ThreatLinker: An NLP-based Methodology to Automatically Estimate CVE Relevance for CAPEC Attack Patterns
Andrea Ciavotta, Alessandro Palma, Simone Lenti, Silvia Bonomi
TL;DR
ThreatLinker tackles the challenging problem of automatically linking CVE vulnerabilities to CAPEC attack patterns by fusing semantic similarity with targeted keyword signals.
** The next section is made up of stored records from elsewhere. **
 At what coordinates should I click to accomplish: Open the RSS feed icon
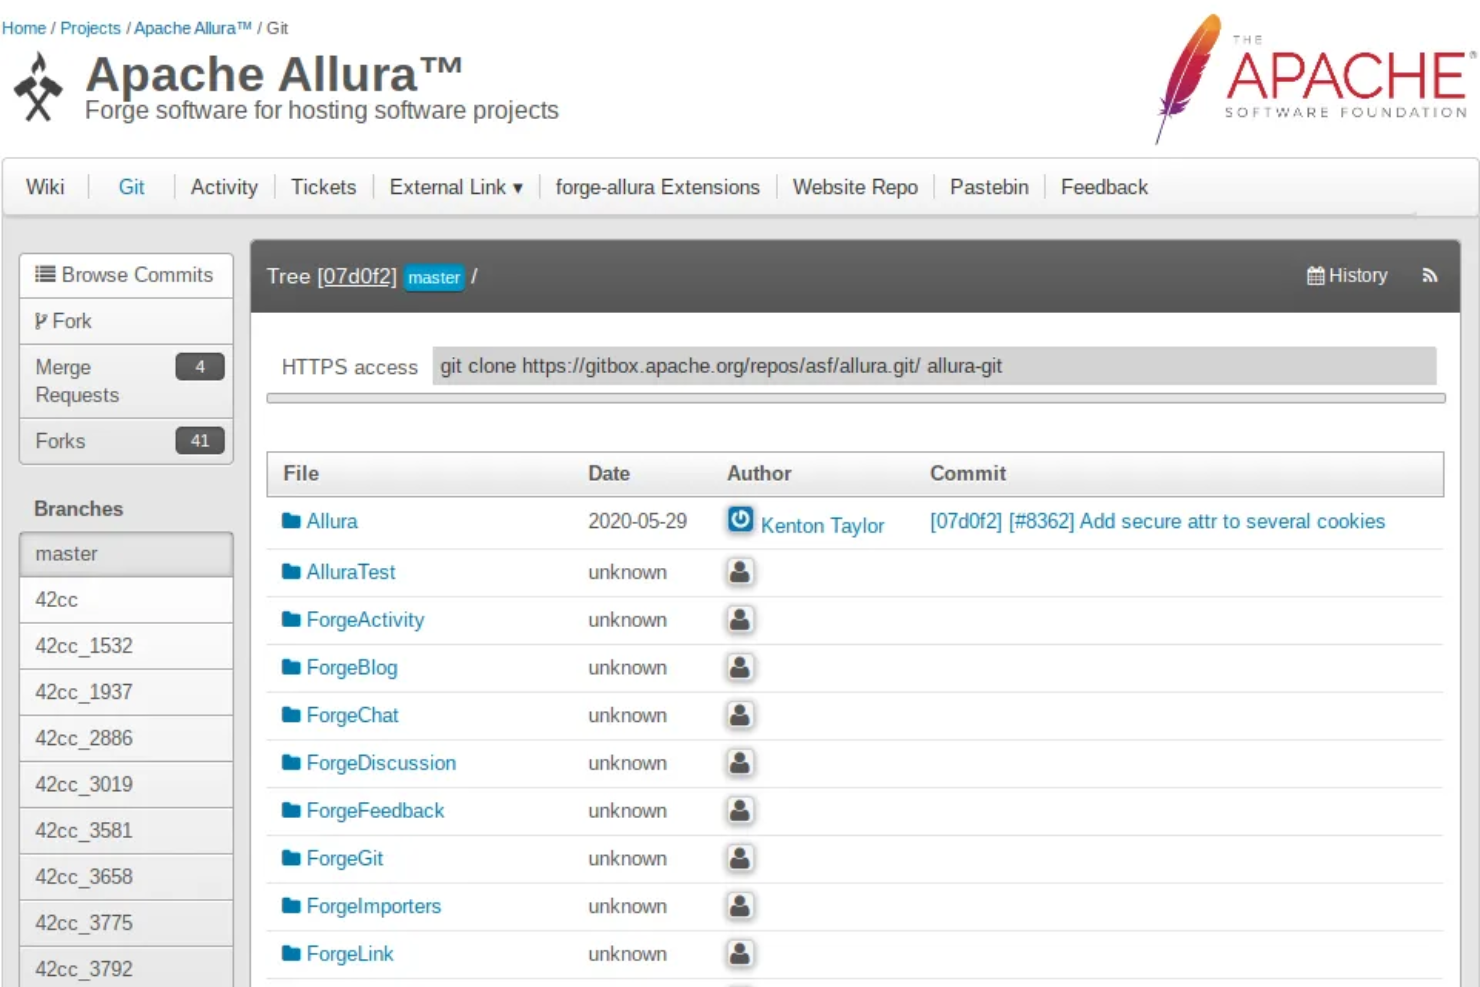(x=1430, y=276)
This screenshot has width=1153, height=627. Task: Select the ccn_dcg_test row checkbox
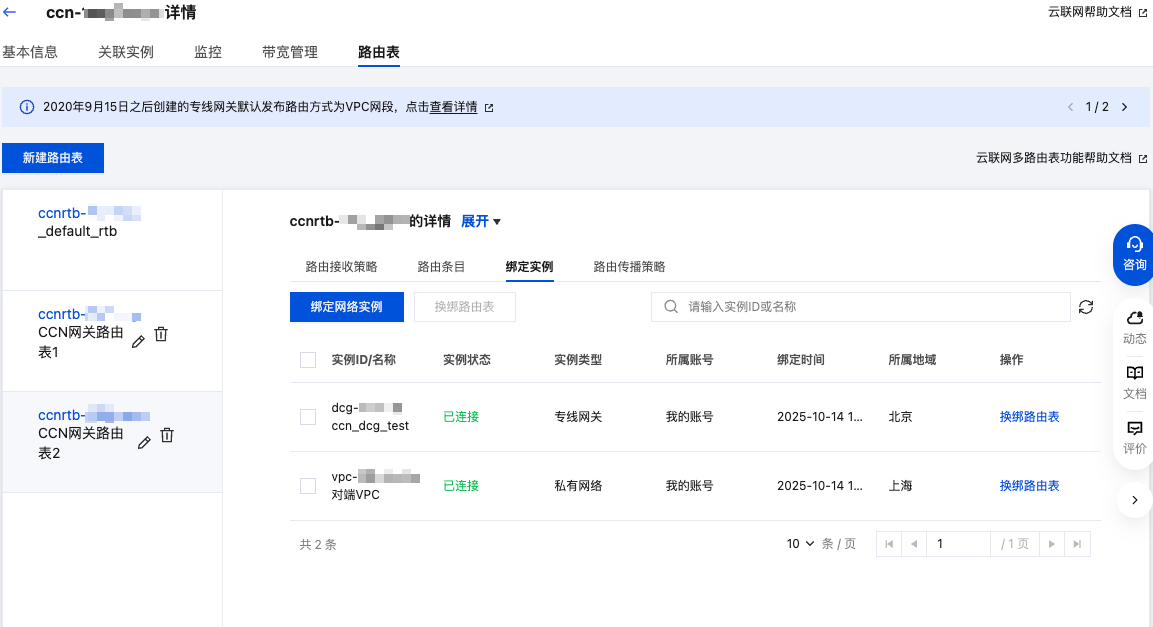pos(308,417)
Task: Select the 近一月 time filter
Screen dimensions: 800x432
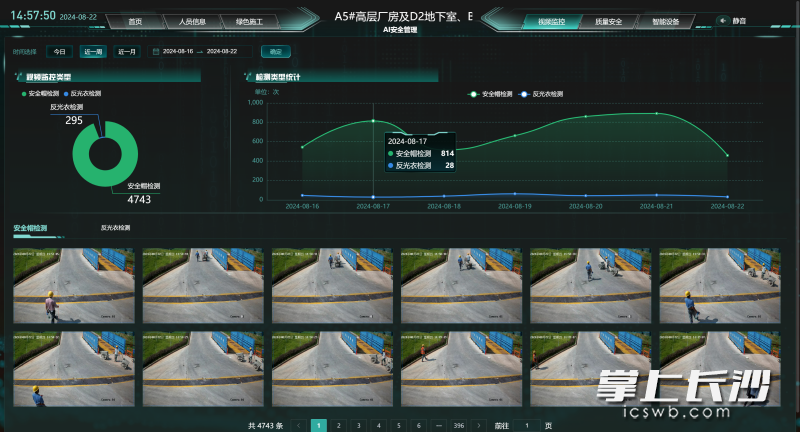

It employs SBERT and ATTACK BERT to capture meaning, while a comprehensive keyword module leverages acronyms and domain terms, combined through a weighted score S_overall = α · S_semantic + (1 − α) · S_keyword with α = 0.3, to rank CAPEC patterns for each CVE. A larger, expert-validated CVE–CAPEC dataset (GT2) and a replication GT (GT1) show that ThreatLinker outperforms state-of-the-art baselines in Recall@K and MRR, though Precision@K remains modest due to evaluation constraints and dataset characteristics. The work advances automated threat modeling by delivering a publicly released dataset and a robust hybrid framework that reduces manual effort and improves actionable linkages between vulnerabilities and attack patterns, with future work to incorporate CAPEC hierarchies and richer attributes for further gains.
Abstract
Threat analysis is continuously growing in importance due to the always-increasing complexity and frequency of cyber attacks. Analyzing threats demands significant effort from security experts: different cybersecurity knowledge bases support this task, but manual efforts are required to correlate heterogeneous sources into a unified view that would enable a more comprehensive assessment. To address this gap, we propose ThreatLinker, a methodology leveraging Natural Language Processing (NLP) to effectively and efficiently associate Common Vulnerabilities and Exposure (CVE) vulnerabilities with Common Attack Pattern Enumeration and Classification (CAPEC) attack patterns. The proposed technique combines semantic similarity with keyword analysis to improve the accuracy of association estimations. We contributed a larger dataset for CVE-CAPEC correlation, and experimental evaluations demonstrate superior performance compared to state-of-the-art models.